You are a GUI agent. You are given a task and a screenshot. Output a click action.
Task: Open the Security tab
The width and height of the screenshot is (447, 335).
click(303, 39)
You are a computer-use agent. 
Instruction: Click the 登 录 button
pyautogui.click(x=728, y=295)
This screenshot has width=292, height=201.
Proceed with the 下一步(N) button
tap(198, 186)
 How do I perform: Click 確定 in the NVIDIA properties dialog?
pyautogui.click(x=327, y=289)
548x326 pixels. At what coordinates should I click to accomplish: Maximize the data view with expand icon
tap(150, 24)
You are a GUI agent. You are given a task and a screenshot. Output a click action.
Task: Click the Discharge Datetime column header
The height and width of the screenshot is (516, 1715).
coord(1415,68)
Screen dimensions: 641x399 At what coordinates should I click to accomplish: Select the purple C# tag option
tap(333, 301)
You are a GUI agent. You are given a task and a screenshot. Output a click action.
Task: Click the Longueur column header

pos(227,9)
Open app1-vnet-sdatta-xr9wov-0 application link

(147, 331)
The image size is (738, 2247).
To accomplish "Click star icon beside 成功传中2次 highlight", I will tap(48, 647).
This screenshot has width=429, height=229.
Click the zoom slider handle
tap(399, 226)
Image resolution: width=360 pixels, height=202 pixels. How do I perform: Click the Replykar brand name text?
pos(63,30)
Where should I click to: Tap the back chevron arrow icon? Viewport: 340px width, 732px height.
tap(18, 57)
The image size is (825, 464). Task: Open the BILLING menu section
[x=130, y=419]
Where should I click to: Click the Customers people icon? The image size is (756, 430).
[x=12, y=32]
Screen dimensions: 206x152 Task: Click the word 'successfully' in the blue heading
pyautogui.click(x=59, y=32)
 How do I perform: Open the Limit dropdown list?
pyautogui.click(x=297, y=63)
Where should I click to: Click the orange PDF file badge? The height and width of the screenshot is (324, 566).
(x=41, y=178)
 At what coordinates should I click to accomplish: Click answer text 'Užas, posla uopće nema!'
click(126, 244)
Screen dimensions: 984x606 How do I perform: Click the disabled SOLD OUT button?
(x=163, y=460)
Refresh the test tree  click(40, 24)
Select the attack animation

------------------------------

DIRECTION
Render every line of the records above as a numbered list, omitting the blank lines.

ANSWER TO THIS TASK
1. You are a GUI agent. You are given a task and a screenshot. Output a click action.
2. Task: Open the Security tab
3. The width and height of the screenshot is (447, 335).
4. click(303, 39)
5. You are a computer-use agent. 
6. Instruction: Click the 登 录 button
7. pyautogui.click(x=728, y=295)
8. This screenshot has width=292, height=201.
9. Proceed with the 下一步(N) button
10. tap(198, 186)
11.  How do I perform: Click 確定 in the NVIDIA properties dialog?
12. pyautogui.click(x=327, y=289)
13. 548x326 pixels. At what coordinates should I click to accomplish: Maximize the data view with expand icon
14. tap(150, 24)
15. You are a GUI agent. You are given a task and a screenshot. Output a click action.
16. Task: Click the Discharge Datetime column header
17. The height and width of the screenshot is (516, 1715).
18. coord(1415,68)
19. Screen dimensions: 641x399 At what coordinates should I click to accomplish: Select the purple C# tag option
20. tap(333, 301)
21. You are a GUI agent. You are given a task and a screenshot. Output a click action.
22. Task: Click the Longueur column header
23. pos(227,9)
24. Open app1-vnet-sdatta-xr9wov-0 application link
25. (147, 331)
26. The image size is (738, 2247).
27. To accomplish "Click star icon beside 成功传中2次 highlight", I will tap(48, 647).
28. This screenshot has width=429, height=229.
29. Click the zoom slider handle
30. tap(399, 226)
31. Image resolution: width=360 pixels, height=202 pixels. How do I perform: Click the Replykar brand name text?
32. pos(63,30)
33. Where should I click to: Tap the back chevron arrow icon? Viewport: 340px width, 732px height.
34. tap(18, 57)
35. The image size is (825, 464). Task: Open the BILLING menu section
36. [x=130, y=419]
37. Where should I click to: Click the Customers people icon? The image size is (756, 430).
38. [x=12, y=32]
39. Screen dimensions: 206x152 Task: Click the word 'successfully' in the blue heading
40. pyautogui.click(x=59, y=32)
41.  How do I perform: Open the Limit dropdown list?
42. pyautogui.click(x=297, y=63)
43. Where should I click to: Click the orange PDF file badge? The height and width of the screenshot is (324, 566).
44. (x=41, y=178)
45.  At what coordinates should I click to accomplish: Click answer text 'Užas, posla uopće nema!'
46. click(126, 244)
47. Screen dimensions: 984x606 How do I perform: Click the disabled SOLD OUT button?
48. (x=163, y=460)
49. Refresh the test tree  click(40, 24)
50. Select the attack animation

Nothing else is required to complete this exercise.